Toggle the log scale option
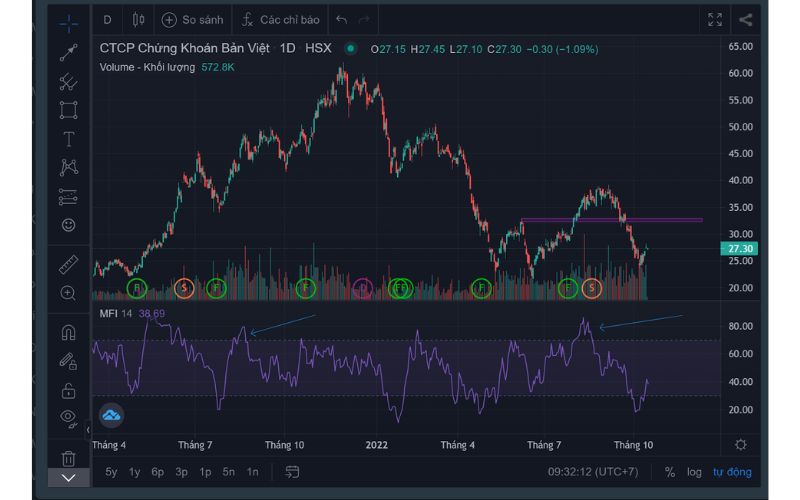pos(694,472)
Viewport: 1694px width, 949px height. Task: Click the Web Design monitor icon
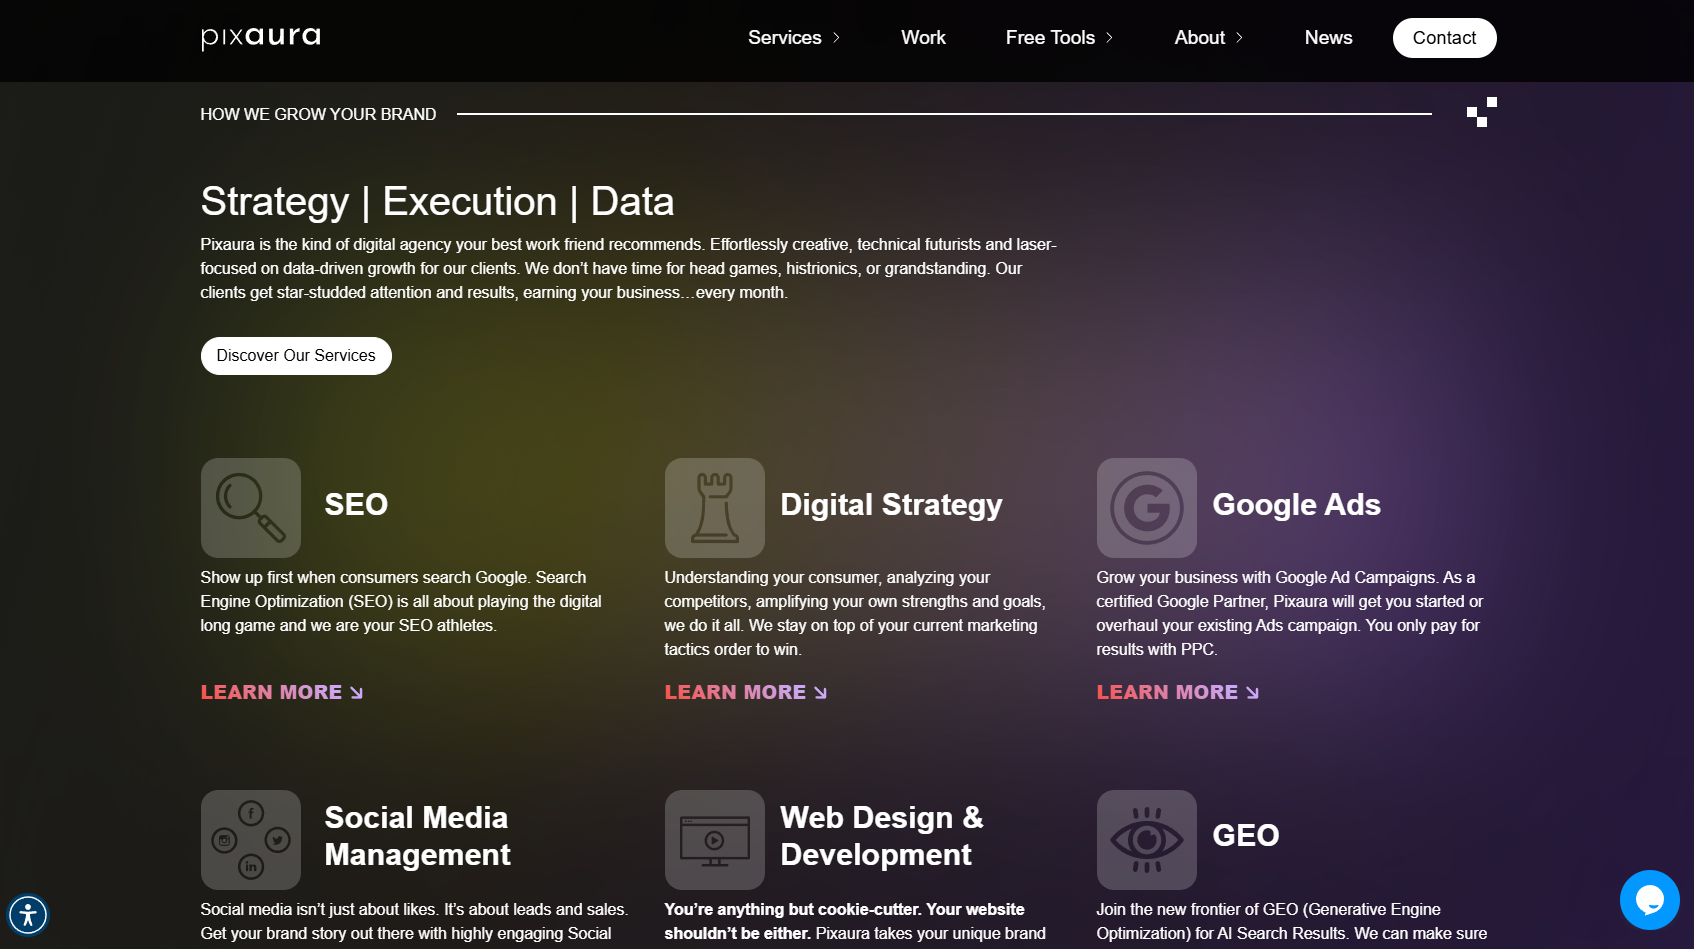pos(714,840)
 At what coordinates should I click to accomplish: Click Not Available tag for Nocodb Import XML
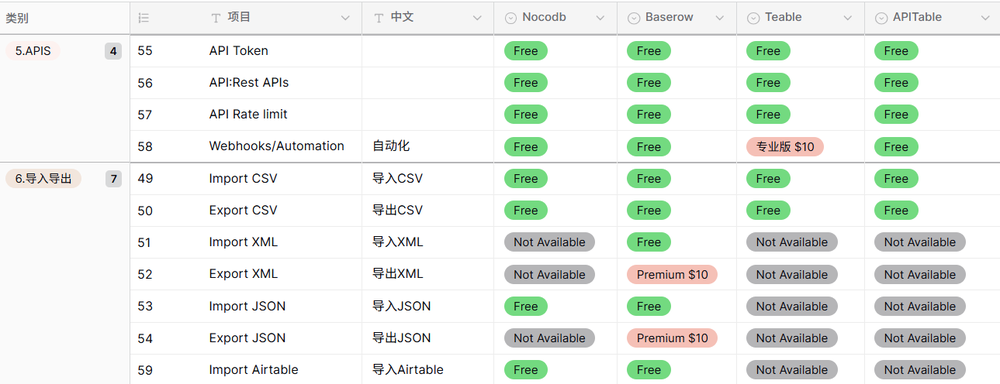click(549, 242)
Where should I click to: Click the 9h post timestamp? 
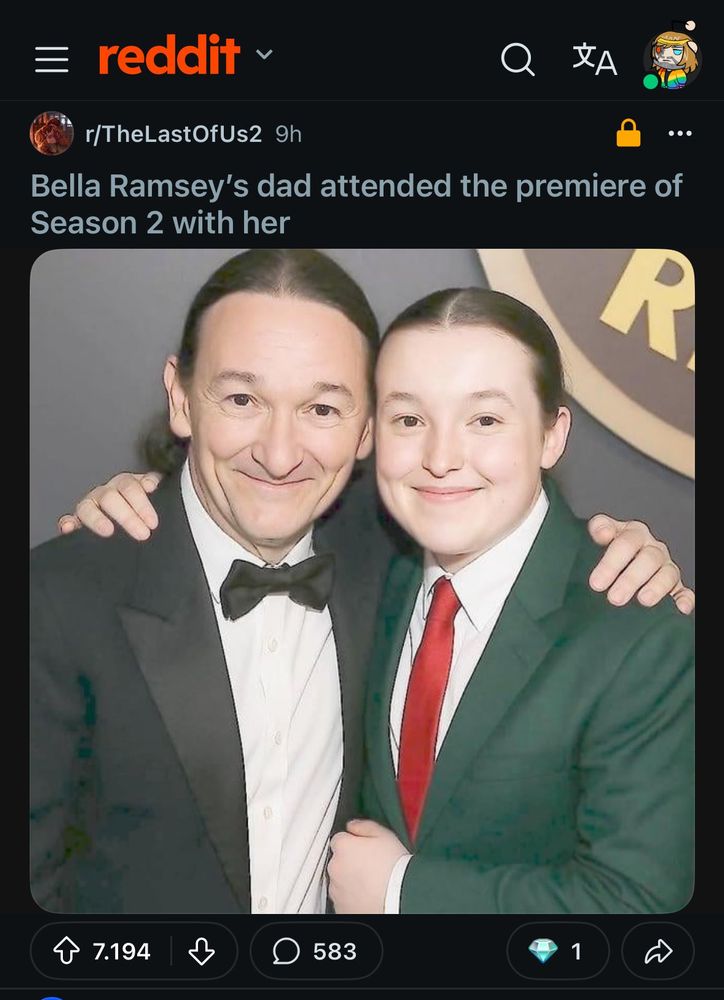coord(288,134)
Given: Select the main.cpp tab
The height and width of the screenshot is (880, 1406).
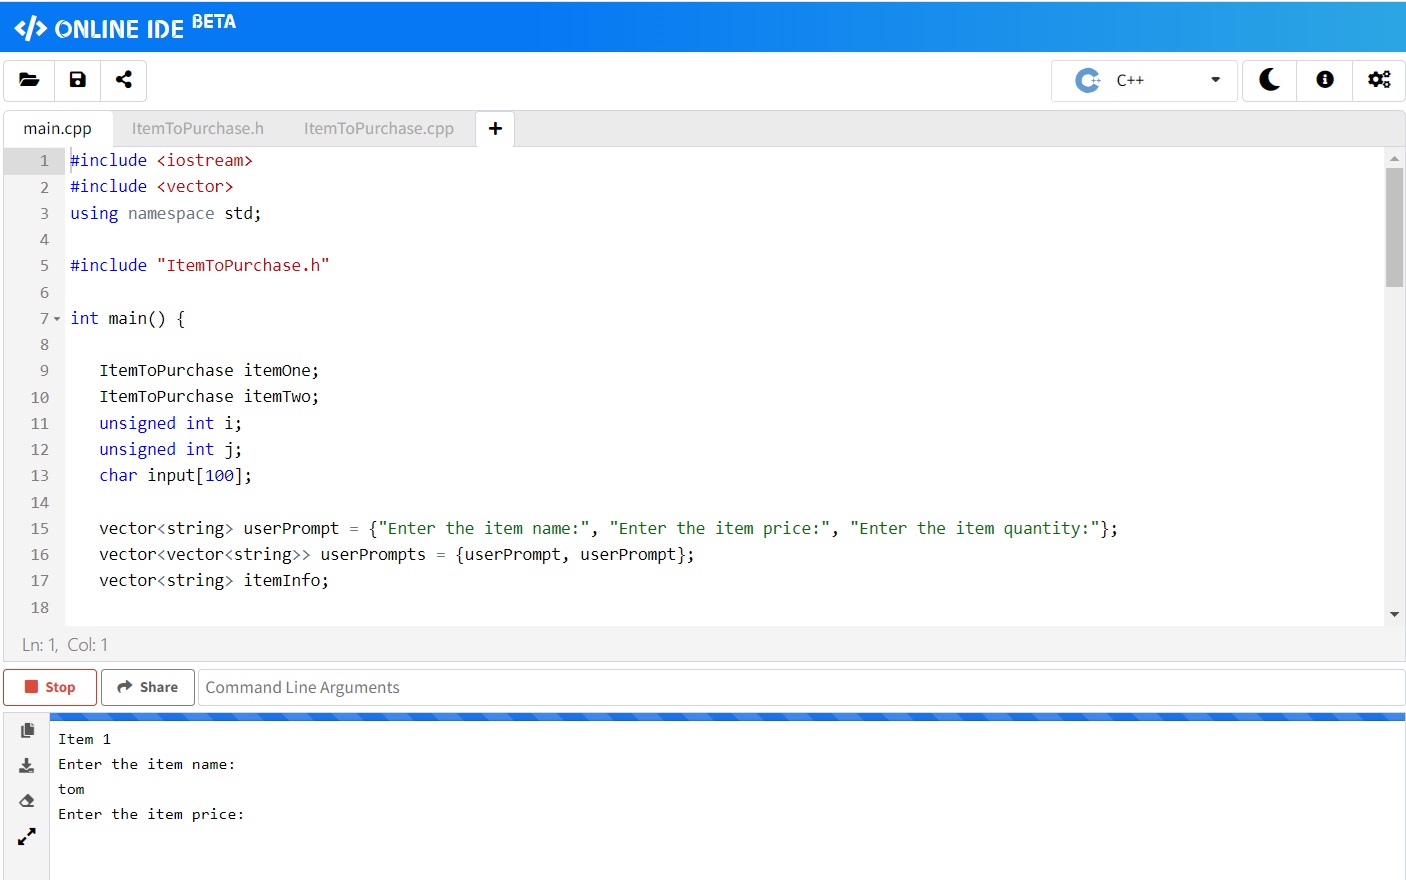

## Exercise details:
The answer is the run of lines from the one with "At what coordinates" through the final line of the data, copied exactly, and nothing else; no pictures.

## Your response:
 At what coordinates should I click to accomplish: Click Not Available tag for Nocodb Import XML
click(549, 242)
Where should I click to: Click the 9h post timestamp? 
coord(288,134)
Given: Select the main.cpp tab
The height and width of the screenshot is (880, 1406).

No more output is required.